Il suffirait donc de s'abstenir d'acheter ce type de substances chimiques, pour cultiver de façon totalement naturelle. Or, les personnes ayant déjà tenté de faire pousser une grappe de tomates dans leur jardin savent que la tentation peut être immense, lorsque de facétieux nuisibles se permettent de grignoter nos efforts: «Je préconise de ne pas utiliser de substances chimiques en acceptant que certaines cultures seront réussies et d’autres non, explique Corinne Authouart, conseillère en environnement chez Be Odiv et détentrice d'un brevet fédéral Nature et biodiversité.
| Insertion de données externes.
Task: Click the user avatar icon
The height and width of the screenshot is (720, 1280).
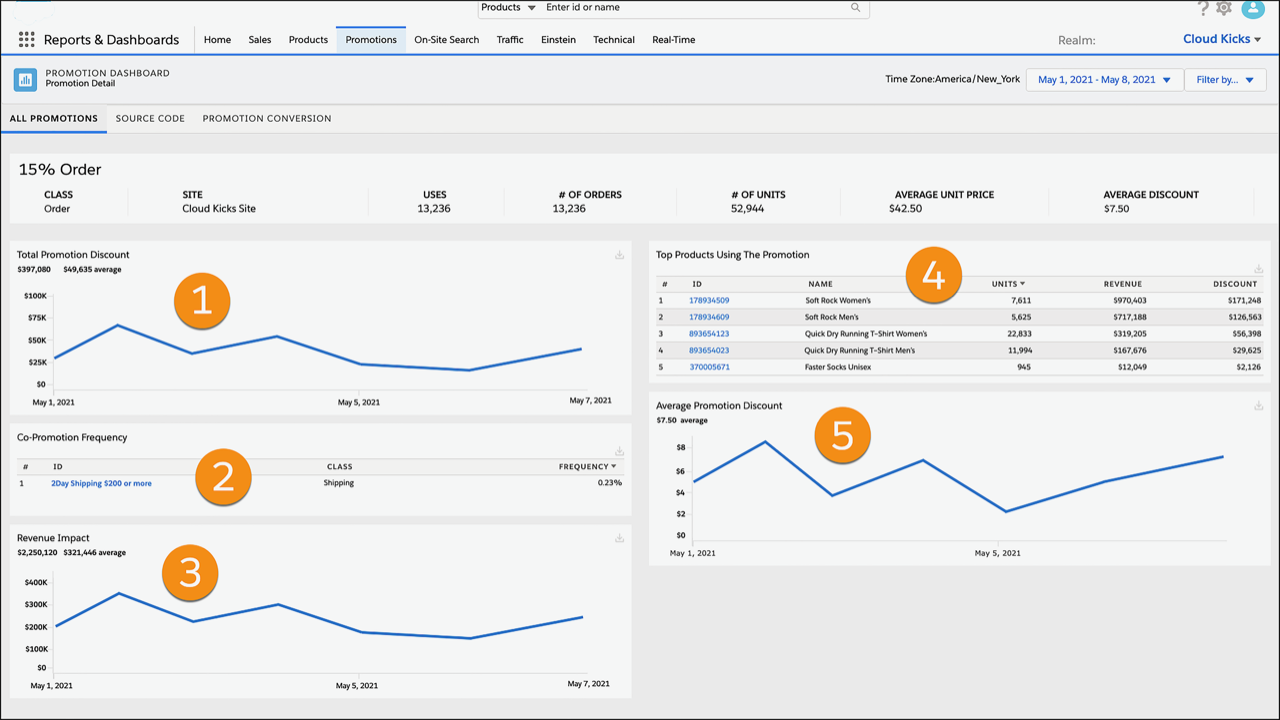Action: point(1253,8)
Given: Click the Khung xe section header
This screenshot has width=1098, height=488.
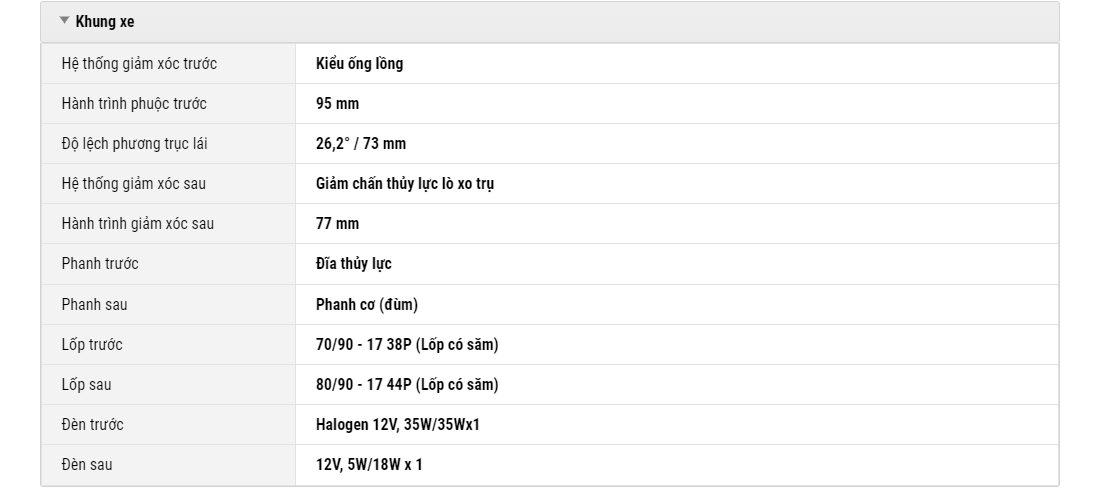Looking at the screenshot, I should click(x=550, y=22).
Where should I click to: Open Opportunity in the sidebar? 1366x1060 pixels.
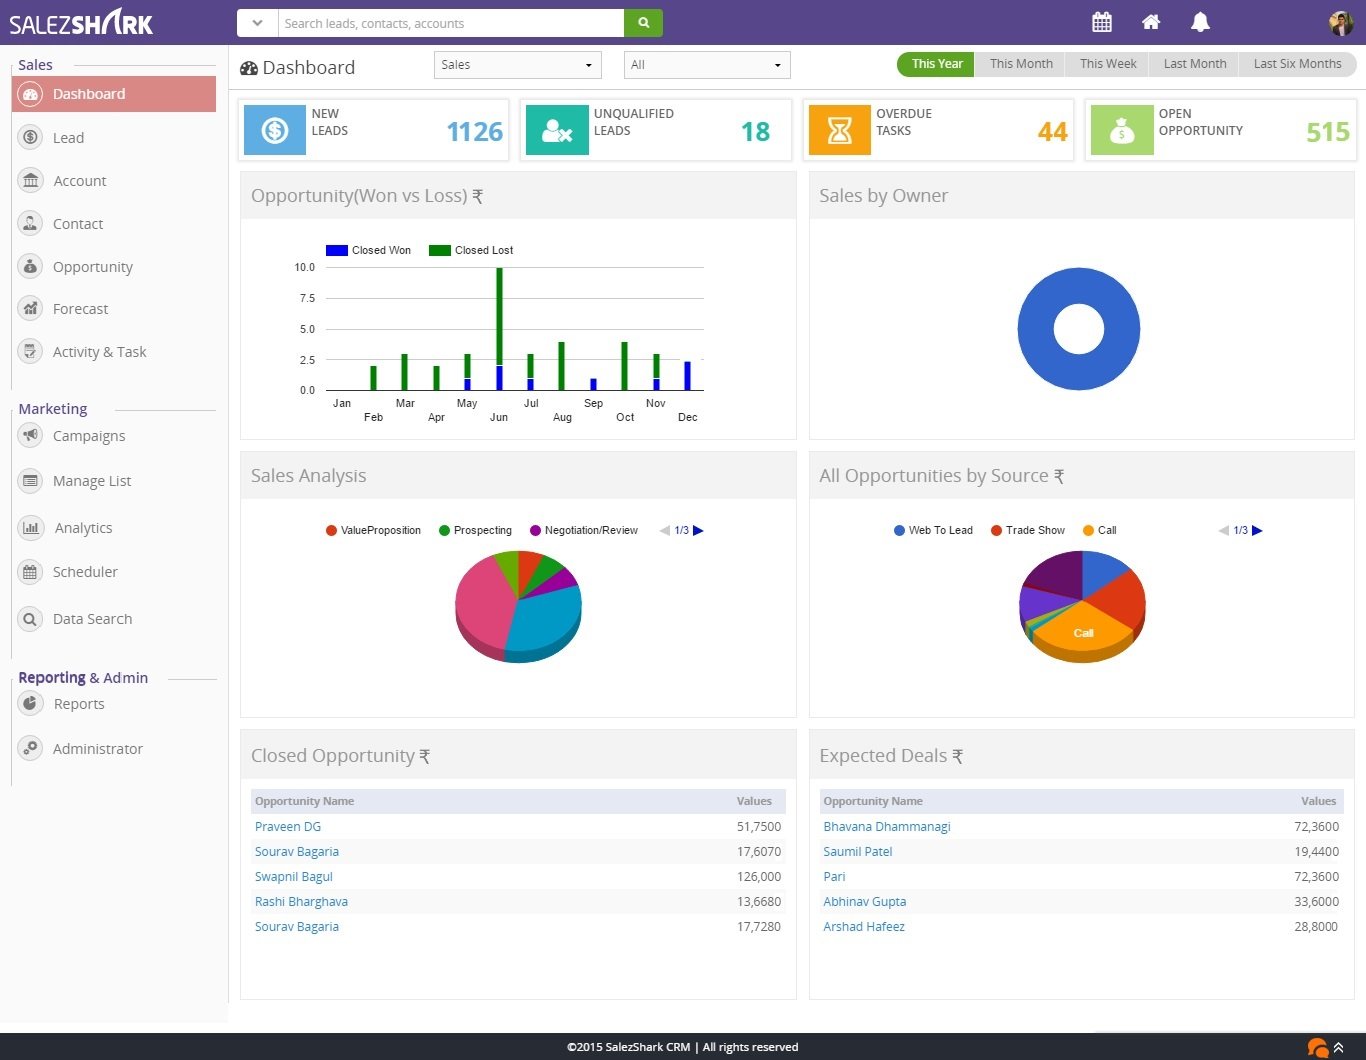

Les jardiniers débutants sont souvent affolés par tous les parasites qui risquent d’attaquer leurs précieuses plantes, mais il faut surtout faire ses expériences, chercher des solutions au fil du temps et lâcher prise: on ne peut pas tout contrôler, dans son jardin!»

La seule chose qu'on peut contrôler, c'est bien notre usage des pesticides: d'après les recommandations de la CIPEL, une commission franco-suisse soucieuse de protéger les eaux du Léman, il convient d'en utiliser le moins possible, avec une grande précaution (gants, masque, vêtements étanches), sachant que ces substances, lessivées par la pluie et l'arrosage, peuvent atteindre l'eau des rivières et les nappes phréatiques. Par ailleurs, il est recommandé de ne pas garder des restes de vieux produits phytosanitaires, mais de les rapporter chez un revendeur ou dans un centre de collecte. L'utilisation d'herbicides sur les routes, les chemins, les places et à leurs abords est d'ailleurs interdite par la loi suisse depuis 2001.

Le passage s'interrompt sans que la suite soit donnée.